= What is required =
Resume the passage on the dental profession's Civil War–era push for an Army dental corps, writing on from its final sentence.

=== Excerpt provided ===

“The innumerable quantity of broken teeth and fractured jaws, produced by bungling instruments and unfamiliar hands, along with stories of rheumatic and neuralgic suffering, caused by exposed pulps and diseased teeth, which we were obliged to listen to during the sojourn of the army in Savannah, were disheartening; and we determined then, should an opportunity ever occur, to contribute our mite [sic] towards a remedy.”
– Clark, Findley Y., The Employment of Dentists in the Army and Navy in Transactions of the Southern Dental Association, 1870, p. 71.
With the Civil War came a well-documented push from the dental profession to incorporate a dental corps into the military. Just prior to the Civil War, Edward Maynard, an honorary graduate and professor at BCDS as well as former West Point cadet, Maynard established a practice in Washington D.C., where he provided dental services to multiple presidents including Millard Fillmore and Franklin Pierce, as well as Pierce’s Secretary of War, Jefferson Davis, each of whom he is supposed to have discussed the idea of an Army dental corps with.

=== Stored data ===

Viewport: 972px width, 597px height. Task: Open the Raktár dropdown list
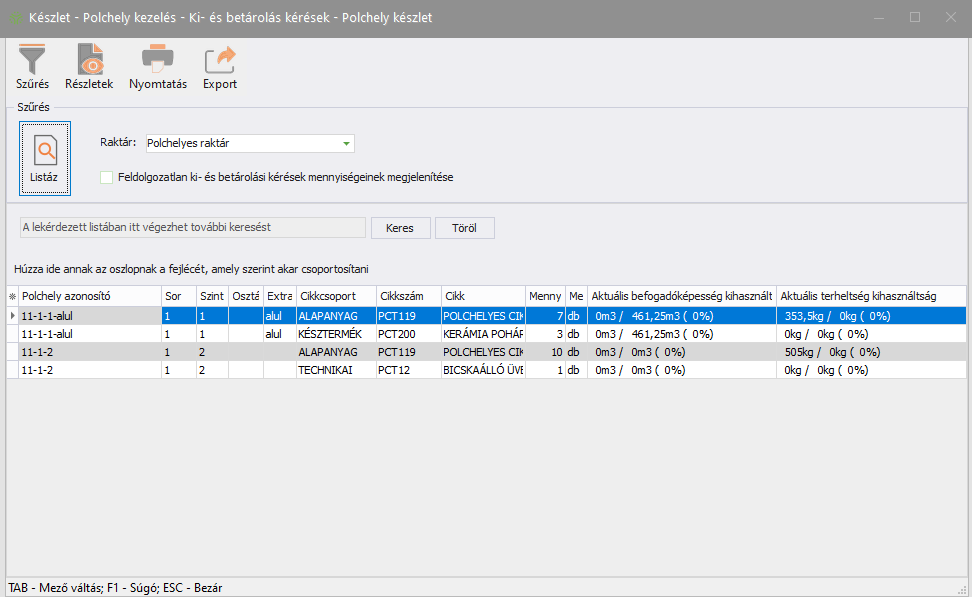346,144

===

= Result for this task =
Maynard also invented multiple revolutionary inventions related to firearms during this time, which the U.S. Government and Military purchased and integrated into their supplies. None of Maynard’s efforts went beyond conversations, however, and during the Civil War dentistry was still relegated to civilian dentists, the Army medical department, or those dentists who enlisted and brought with them their dental instruments.
Various notable dentists enlisted on both sides of the war, including John Sayre Marshall, who would go on to become the “Father of the American Dental Corps,” Charles Koch, and Greene Vardiman Black on the Union side, and Adalbert Volck, Henry A. Parr, and Richard Winder for the Confederacy.
Following the Civil War, professional dentistry put even more pressure on Congress, the Department of War, and the Surgeon-General to establish a dental corps. Although a corps was not established, the first official dentist recognized as part of the military was Williams Saunders who became the dentist for West Point, U.S. Military Academy in 1872. A year later, and after a failed congressional bill to establish dental education departments at West Point and the Naval Academy, Dr. Thomas Walton, an 1856 graduate of BCDS, was appointed to acting assistant surgeon at the Naval Academy in Annapolis.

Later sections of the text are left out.